### TASK OBJECTIVE
This exercise asks for every record to be output again exactly.

### TASK DATA
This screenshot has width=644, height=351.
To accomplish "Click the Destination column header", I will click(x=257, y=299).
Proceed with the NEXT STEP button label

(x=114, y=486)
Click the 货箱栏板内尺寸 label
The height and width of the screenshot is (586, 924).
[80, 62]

### EXERCISE ANSWER
This screenshot has width=644, height=351.
To accomplish "Click the Destination column header", I will click(x=257, y=299).
Proceed with the NEXT STEP button label

(x=114, y=486)
Click the 货箱栏板内尺寸 label
The height and width of the screenshot is (586, 924).
[80, 62]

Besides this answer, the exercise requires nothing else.